- [Problem description]:
Copy the material below verbatim, from the line containing "This screenshot has height=1659, width=2212." through the line containing "Action: 383,749", including both of those lines.

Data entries

# # # # #

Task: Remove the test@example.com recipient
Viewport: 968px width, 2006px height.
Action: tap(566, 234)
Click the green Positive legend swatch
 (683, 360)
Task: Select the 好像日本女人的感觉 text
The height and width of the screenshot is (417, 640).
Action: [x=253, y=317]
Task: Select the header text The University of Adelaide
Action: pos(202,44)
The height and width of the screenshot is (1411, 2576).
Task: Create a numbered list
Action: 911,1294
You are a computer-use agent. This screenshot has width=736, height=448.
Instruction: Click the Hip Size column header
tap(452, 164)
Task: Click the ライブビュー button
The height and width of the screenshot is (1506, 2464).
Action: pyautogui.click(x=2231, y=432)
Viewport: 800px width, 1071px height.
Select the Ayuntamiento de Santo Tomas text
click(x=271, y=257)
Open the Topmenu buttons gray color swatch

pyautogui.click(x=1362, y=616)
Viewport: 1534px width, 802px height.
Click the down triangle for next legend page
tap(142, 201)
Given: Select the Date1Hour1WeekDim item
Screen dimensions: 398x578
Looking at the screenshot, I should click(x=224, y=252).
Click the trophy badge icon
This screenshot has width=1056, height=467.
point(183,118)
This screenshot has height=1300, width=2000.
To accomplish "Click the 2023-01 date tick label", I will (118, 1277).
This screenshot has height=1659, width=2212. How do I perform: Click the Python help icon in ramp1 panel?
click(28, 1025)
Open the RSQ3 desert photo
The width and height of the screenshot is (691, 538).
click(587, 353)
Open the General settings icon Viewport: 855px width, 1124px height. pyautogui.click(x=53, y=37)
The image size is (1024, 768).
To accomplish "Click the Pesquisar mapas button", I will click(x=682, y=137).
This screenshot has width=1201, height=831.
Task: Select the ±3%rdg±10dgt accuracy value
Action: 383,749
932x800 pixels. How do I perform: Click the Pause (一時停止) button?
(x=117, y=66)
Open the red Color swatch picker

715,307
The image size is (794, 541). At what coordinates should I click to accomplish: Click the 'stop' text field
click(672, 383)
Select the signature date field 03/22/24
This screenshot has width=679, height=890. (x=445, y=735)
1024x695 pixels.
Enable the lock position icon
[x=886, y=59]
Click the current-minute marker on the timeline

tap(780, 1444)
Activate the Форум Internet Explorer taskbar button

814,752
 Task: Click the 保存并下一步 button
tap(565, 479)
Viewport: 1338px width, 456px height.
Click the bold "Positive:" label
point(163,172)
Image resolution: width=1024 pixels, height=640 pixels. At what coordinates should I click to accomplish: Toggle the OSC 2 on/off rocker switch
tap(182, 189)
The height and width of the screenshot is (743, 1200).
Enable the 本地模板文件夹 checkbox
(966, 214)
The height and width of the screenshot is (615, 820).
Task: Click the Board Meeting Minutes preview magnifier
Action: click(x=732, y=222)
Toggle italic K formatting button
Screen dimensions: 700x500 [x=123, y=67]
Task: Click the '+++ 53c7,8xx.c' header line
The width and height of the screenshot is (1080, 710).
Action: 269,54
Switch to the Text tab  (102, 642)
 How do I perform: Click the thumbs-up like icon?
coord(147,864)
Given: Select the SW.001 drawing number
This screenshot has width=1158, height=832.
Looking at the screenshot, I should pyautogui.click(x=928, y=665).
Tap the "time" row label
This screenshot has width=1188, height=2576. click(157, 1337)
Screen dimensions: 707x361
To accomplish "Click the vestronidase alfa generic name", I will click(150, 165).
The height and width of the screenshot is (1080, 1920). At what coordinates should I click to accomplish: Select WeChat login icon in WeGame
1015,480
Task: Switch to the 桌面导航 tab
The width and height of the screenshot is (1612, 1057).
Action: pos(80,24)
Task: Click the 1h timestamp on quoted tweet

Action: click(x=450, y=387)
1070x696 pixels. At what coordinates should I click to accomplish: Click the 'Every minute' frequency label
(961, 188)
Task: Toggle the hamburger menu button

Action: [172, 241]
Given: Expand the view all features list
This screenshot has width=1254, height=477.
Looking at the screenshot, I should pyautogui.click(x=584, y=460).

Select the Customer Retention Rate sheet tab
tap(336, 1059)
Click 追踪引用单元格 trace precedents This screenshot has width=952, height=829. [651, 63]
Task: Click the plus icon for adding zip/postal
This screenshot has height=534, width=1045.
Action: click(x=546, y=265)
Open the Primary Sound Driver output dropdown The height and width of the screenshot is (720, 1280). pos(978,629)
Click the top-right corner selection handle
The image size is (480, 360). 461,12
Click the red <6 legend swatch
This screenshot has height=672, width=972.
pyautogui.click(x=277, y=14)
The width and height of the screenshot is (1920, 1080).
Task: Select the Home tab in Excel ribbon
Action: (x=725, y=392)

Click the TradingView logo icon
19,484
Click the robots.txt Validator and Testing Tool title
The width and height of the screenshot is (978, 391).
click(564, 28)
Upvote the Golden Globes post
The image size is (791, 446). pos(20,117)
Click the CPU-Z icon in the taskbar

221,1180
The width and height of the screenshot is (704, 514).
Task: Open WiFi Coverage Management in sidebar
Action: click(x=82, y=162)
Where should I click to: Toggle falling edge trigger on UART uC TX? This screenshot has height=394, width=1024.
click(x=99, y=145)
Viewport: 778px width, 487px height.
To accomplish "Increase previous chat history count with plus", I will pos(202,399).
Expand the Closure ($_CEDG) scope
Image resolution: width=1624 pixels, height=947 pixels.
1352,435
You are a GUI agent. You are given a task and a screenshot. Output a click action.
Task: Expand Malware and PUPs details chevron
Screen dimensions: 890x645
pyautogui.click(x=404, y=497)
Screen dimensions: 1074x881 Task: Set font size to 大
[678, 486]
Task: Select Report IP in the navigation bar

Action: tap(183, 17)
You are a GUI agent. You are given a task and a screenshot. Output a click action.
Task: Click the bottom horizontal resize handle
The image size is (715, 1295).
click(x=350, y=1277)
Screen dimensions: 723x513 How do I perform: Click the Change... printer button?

# # # # #

- [Answer for the task]:
This screenshot has height=1659, width=2212. How do I perform: Click the Python help icon in ramp1 panel?
click(28, 1025)
Open the RSQ3 desert photo
The width and height of the screenshot is (691, 538).
click(587, 353)
Open the General settings icon Viewport: 855px width, 1124px height. pyautogui.click(x=53, y=37)
The image size is (1024, 768).
To accomplish "Click the Pesquisar mapas button", I will click(x=682, y=137).
This screenshot has width=1201, height=831.
Task: Select the ±3%rdg±10dgt accuracy value
Action: 383,749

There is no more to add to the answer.